Low recall or sensitivity
Using natural language phrases may yield useful results, but these may be only a fraction of what is available in the database, because indexer and searcher have different points of view:

  • Synonyms may be used.
  • Higher or lower level terms may be used.
  • Singular forms are used instead of plural ones, and vice versa. E.g. In Medline, using the term "children" will yield thousands of records, while "child" is a more appropriate and still more productive search term.
  • Different language terms. E.g. There are dozens of records featuring the French or Dutch term "tuberculose" (but these hits are limited to "original title" and rather surprisingly "author address") while "tuberculosis" features an almost fifty-fold success rate.
  • Also multiple word concepts may be found accidentally in the literal format they were entered, while using the correct keyword entry is far more proficient and relevant, e.g. the free-text search "cancer treatment" may find only a fraction of what the thesaurus combination "explode neoplasms / drug therapy, therapy" yields.
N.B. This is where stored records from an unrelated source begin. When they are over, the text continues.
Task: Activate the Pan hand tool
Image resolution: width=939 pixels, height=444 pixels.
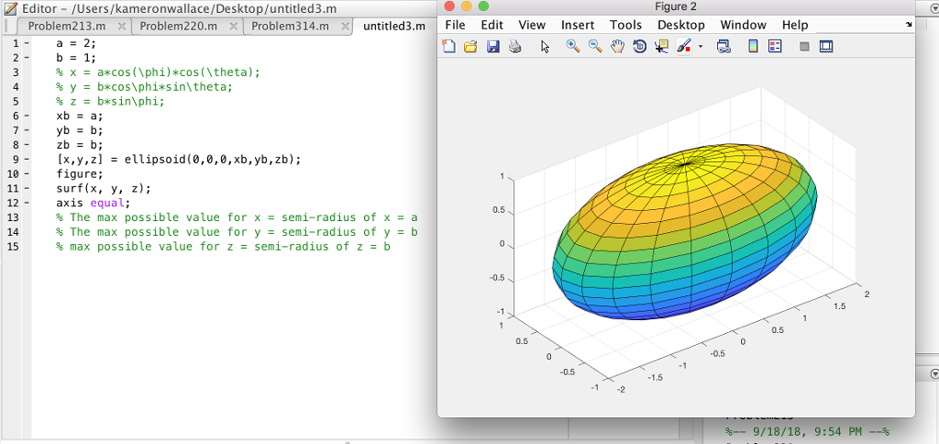Action: pyautogui.click(x=617, y=46)
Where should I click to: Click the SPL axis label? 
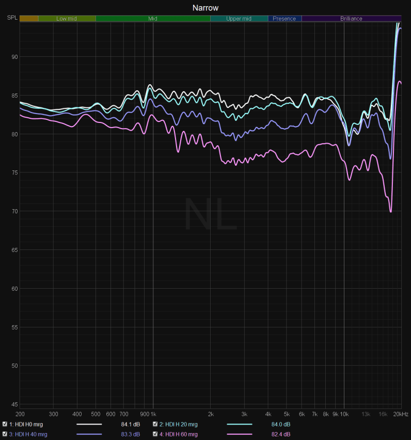pos(11,18)
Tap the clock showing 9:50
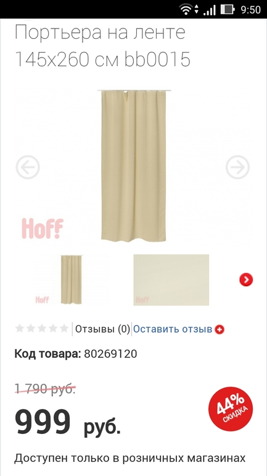The image size is (267, 476). click(x=250, y=10)
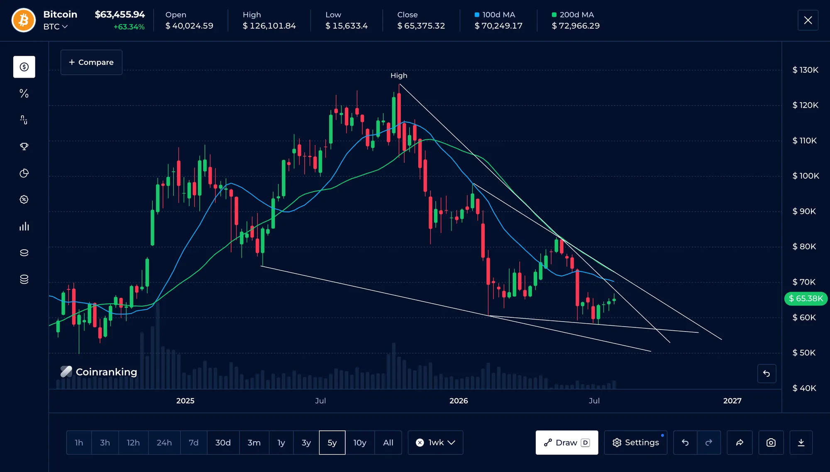Activate the Draw tool button
Screen dimensions: 830x472
(567, 443)
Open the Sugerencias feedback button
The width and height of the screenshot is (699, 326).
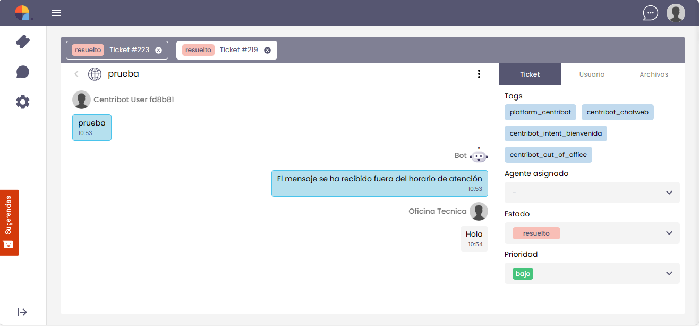click(x=10, y=222)
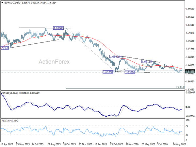Click the 1.90590 price axis label
Viewport: 196px width, 147px height.
point(190,9)
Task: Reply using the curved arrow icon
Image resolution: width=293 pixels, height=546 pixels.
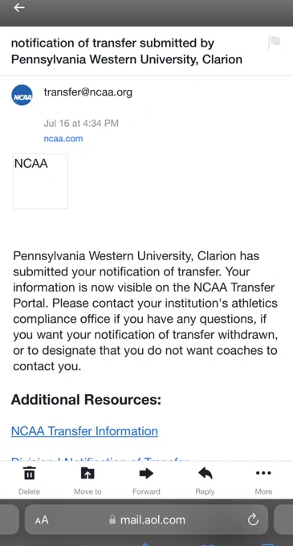Action: [x=205, y=473]
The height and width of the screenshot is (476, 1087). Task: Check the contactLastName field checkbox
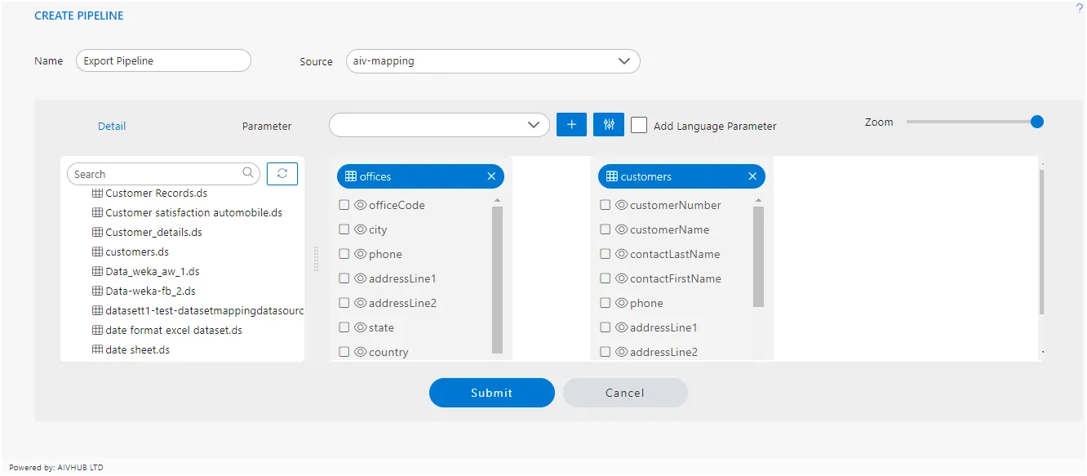(606, 254)
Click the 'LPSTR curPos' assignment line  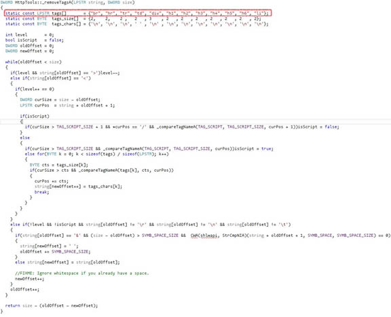coord(67,105)
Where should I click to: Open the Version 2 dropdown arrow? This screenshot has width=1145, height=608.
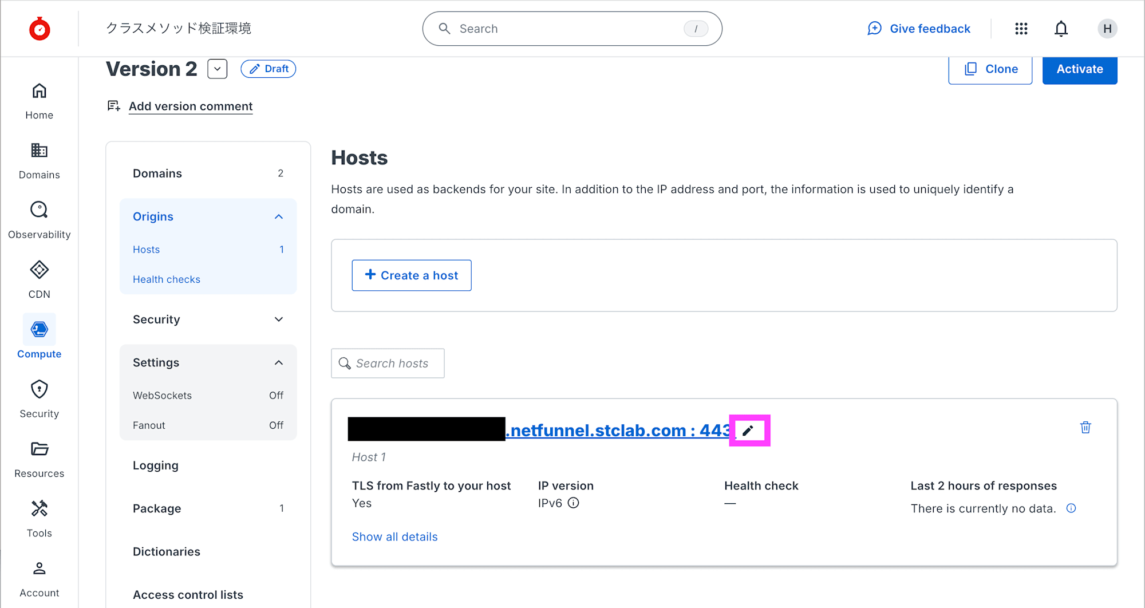218,69
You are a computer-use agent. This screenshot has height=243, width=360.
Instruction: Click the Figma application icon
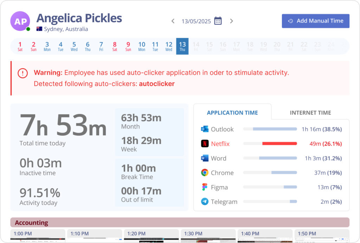(x=205, y=187)
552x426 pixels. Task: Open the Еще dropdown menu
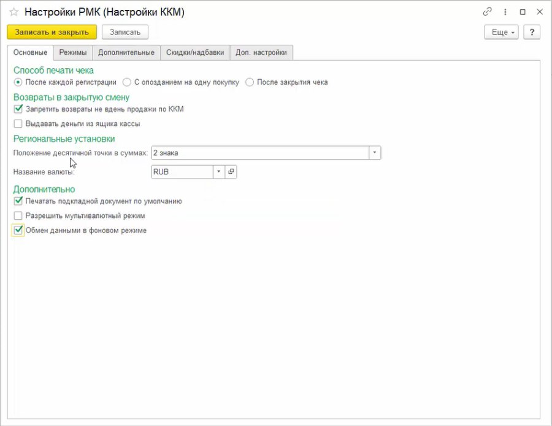pos(501,32)
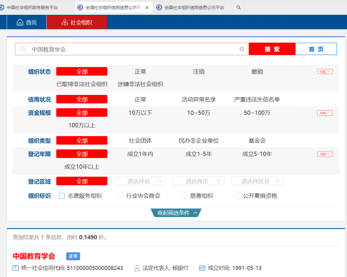Click the browser tab search magnifier icon
The image size is (347, 277).
point(238,8)
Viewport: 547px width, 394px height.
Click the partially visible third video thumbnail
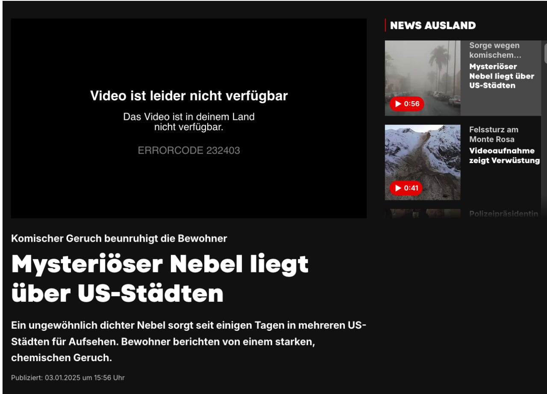[423, 213]
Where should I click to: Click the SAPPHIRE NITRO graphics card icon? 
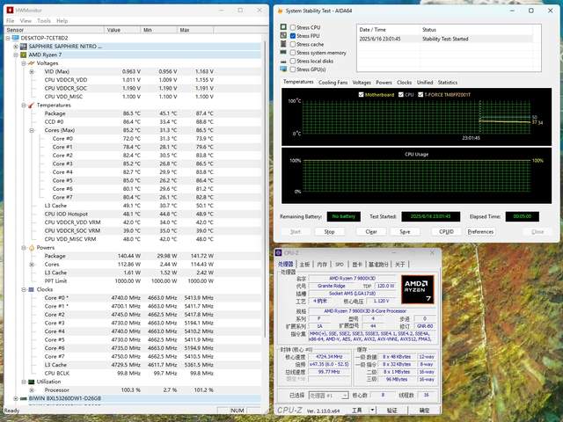click(x=24, y=46)
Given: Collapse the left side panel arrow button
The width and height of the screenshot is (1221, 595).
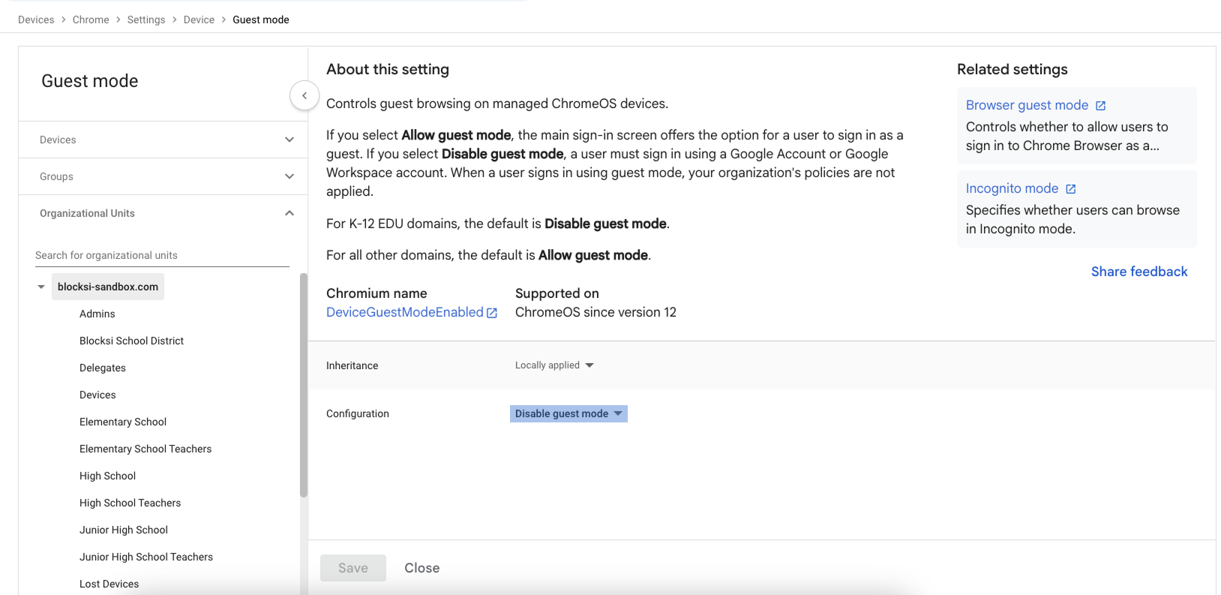Looking at the screenshot, I should point(305,95).

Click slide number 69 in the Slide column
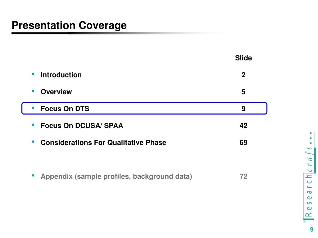(243, 143)
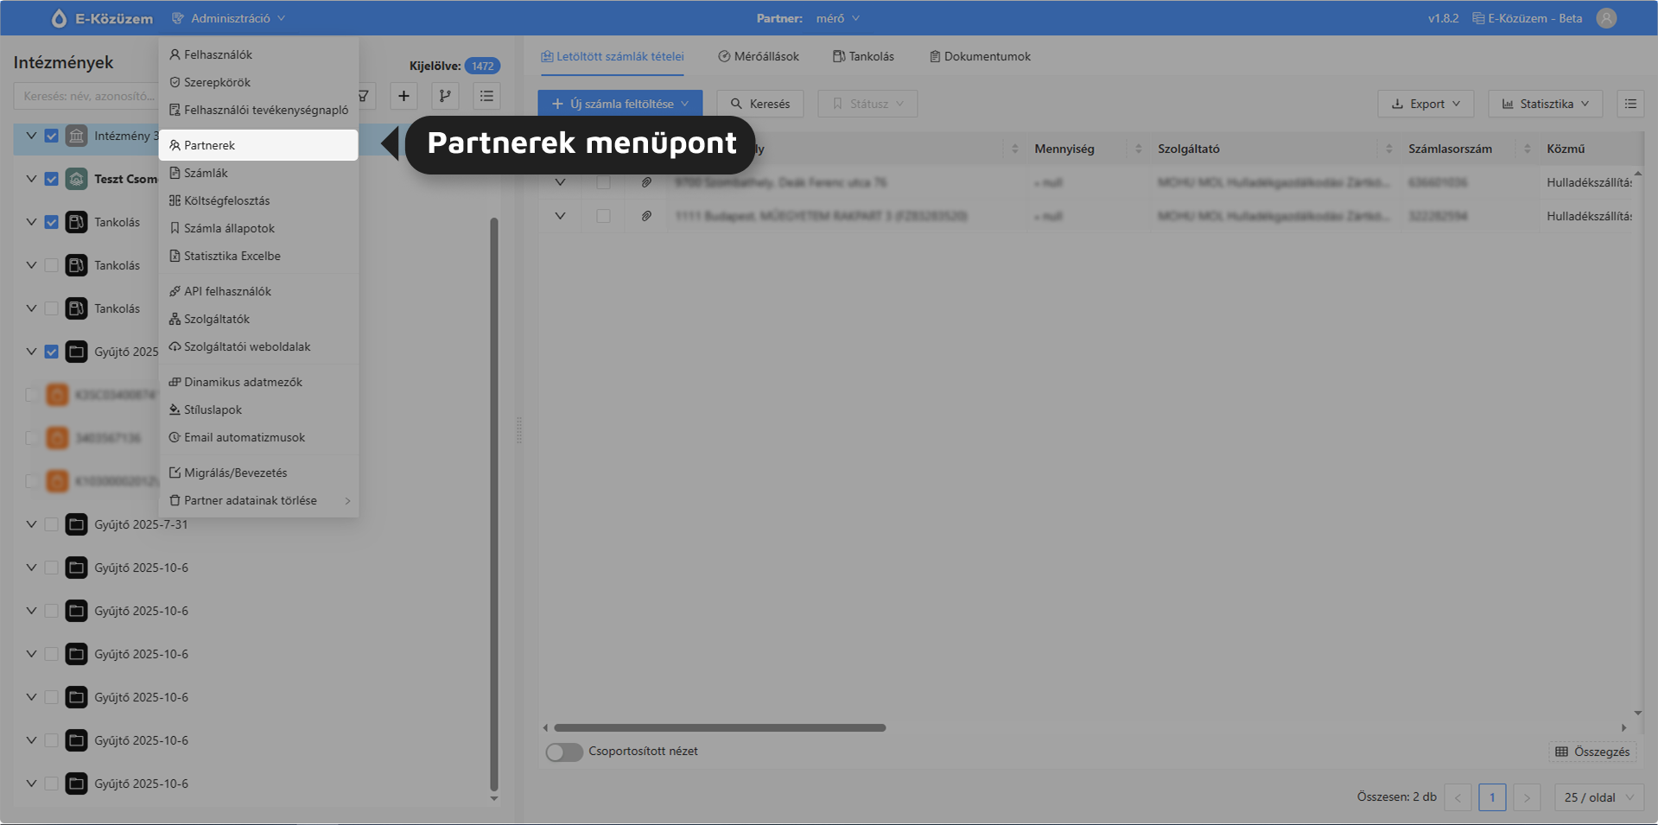Click the add institution plus icon
Screen dimensions: 1658x825
[x=403, y=96]
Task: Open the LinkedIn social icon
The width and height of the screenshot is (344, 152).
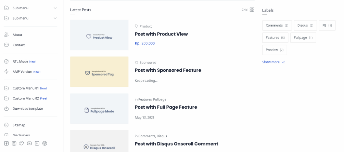Action: point(37,143)
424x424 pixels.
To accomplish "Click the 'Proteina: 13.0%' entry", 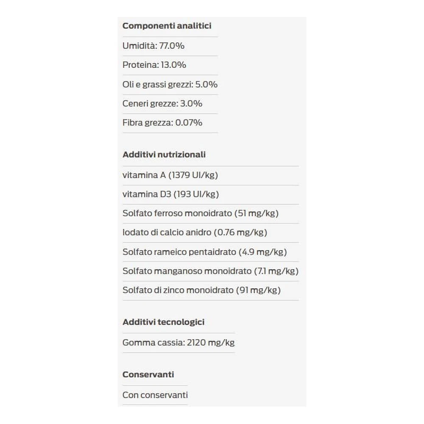I will (154, 65).
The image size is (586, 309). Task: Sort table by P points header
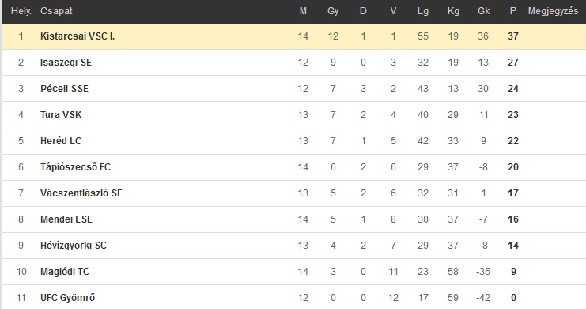pyautogui.click(x=513, y=11)
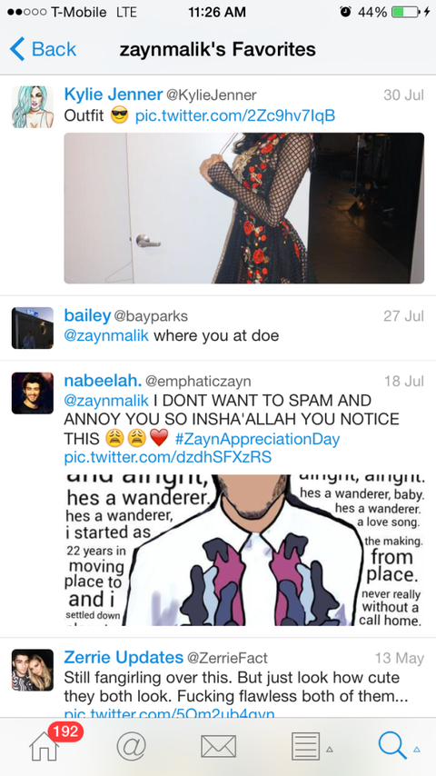
Task: View nabeelah's wanderer artwork image
Action: (x=244, y=551)
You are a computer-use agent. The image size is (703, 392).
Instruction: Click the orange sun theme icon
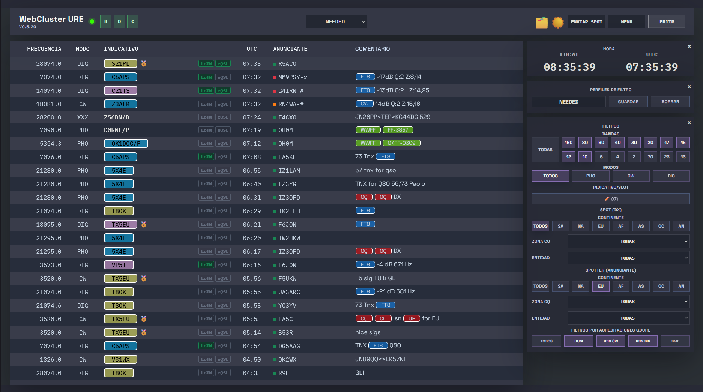pyautogui.click(x=558, y=22)
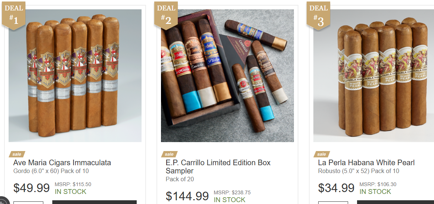Viewport: 434px width, 204px height.
Task: Open La Perla Habana White Pearl link
Action: pyautogui.click(x=366, y=163)
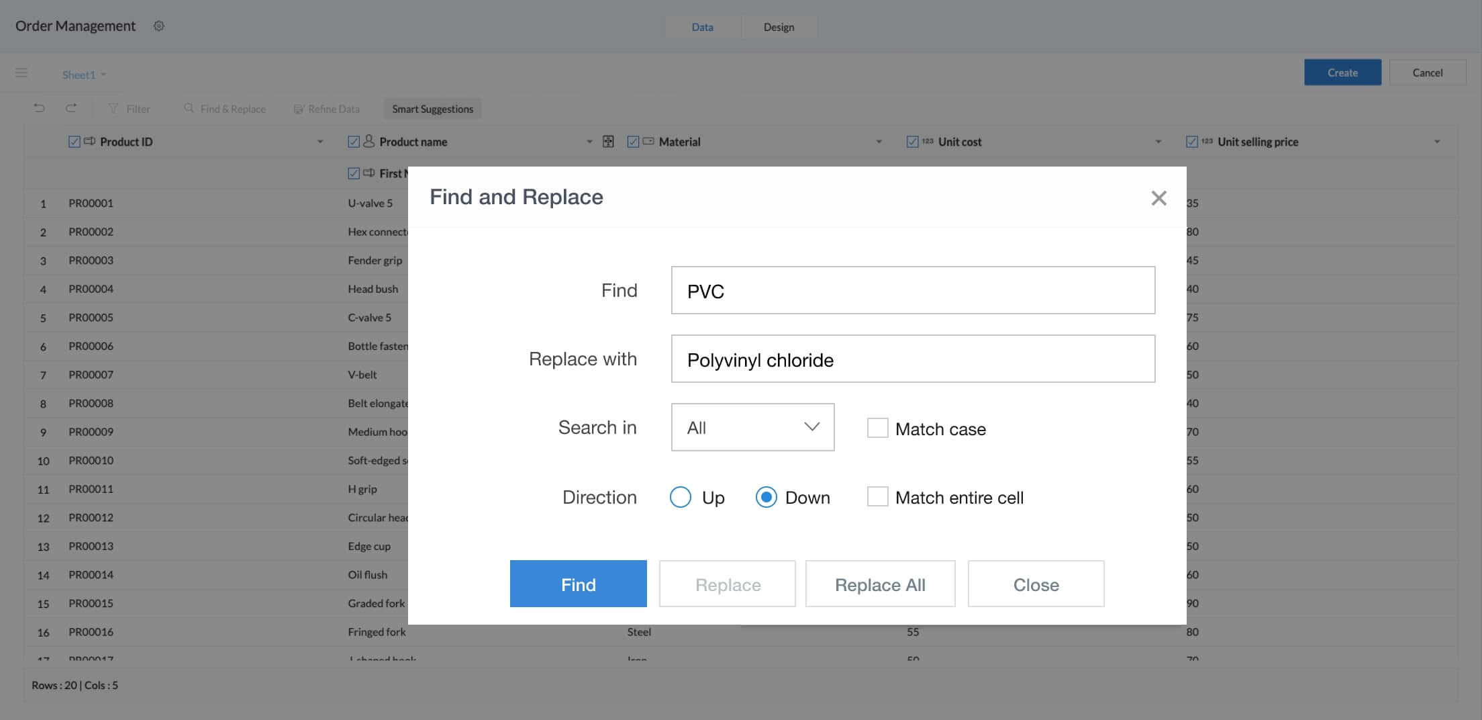Screen dimensions: 1482x720
Task: Open the Search in dropdown
Action: (x=752, y=427)
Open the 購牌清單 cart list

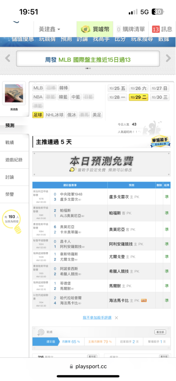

Low relevance or specificity
Conversely, free-text searching will often generate many extra hits when compared to keyword searching. Yet a large proportion of these may not be sufficiently relevant, as is clear from some examples yielded by the free-term search on the word "malaria". These may show little relevance, e.g. when part of a long (implied) list of diseases as in "... ranging from malaria and tuberculosis to Ebola fever and AIDS..." or when mentioned when another concept is in focus, as in "tuberculosis was the second (after malaria) leading cause ...". Whether actual hit terms are relevant or not also depends on the angle of research. The explicit absence of a disease as in "new cases of malaria were not observed" or "the patient was treated symptomatically after exclusion of malaria" may constitute useful intelligence. Papers investigating the intricacies of the "malaria parasite" or the "malaria vector" may have little clinical relevance but in a broader sense do indeed belong to the domain of malaria. But "the simian malaria parasite" or "two rodent malaria species' or 'a potential malaria vector" are generally not what one expects when searching information on human malaria, and "babesiosis is a malaria-like illness ..." is a genuine miss. And to end with a classic, using "AIDS" when searching for the "acquired immune deficiency syndrome" results in dozens of "hearing aids", "audiovisual aids", "diagnostic aids", "teaching aids", etc., and the verbal form "aids" in the meaning of "helps".

Some concluding remarks on subject searching:

Don't focus too strongly on predetermined concepts.
One should not expect the specific words one wants to find to always feature literally. Often a different spelling or a synonym are used instead. Therefore, use the alphabetic indexes or structured thesauri when available. Also, take into account that almost all database software and keyword systems are unilingually English.

Don't get too specific too soon.
The results you find may be disappointing because your search formulations are too specific: a subject may well be covered in a publication, even though this is not explicitely clear from the "title" or the "keyword" fields. E.g. most books on infectious diseases do contain a chapter on malaria, yet this word will probably not feature in the bibliographical record of this book. In the same fashion it is not wise to start with combining all the concepts you have in mind. If just one of them is missing, the search may fail. Therefore it may be more rewarding to start searching for the most specific concept, and add extra concepts only when results are sufficiently numerous.
Try to bear these (human) limitations in mind and do not lose courage too fast. Use your imagination: even with the ubiquitous World Wide Web the perfect universal retrieval systeem has not been invented yet.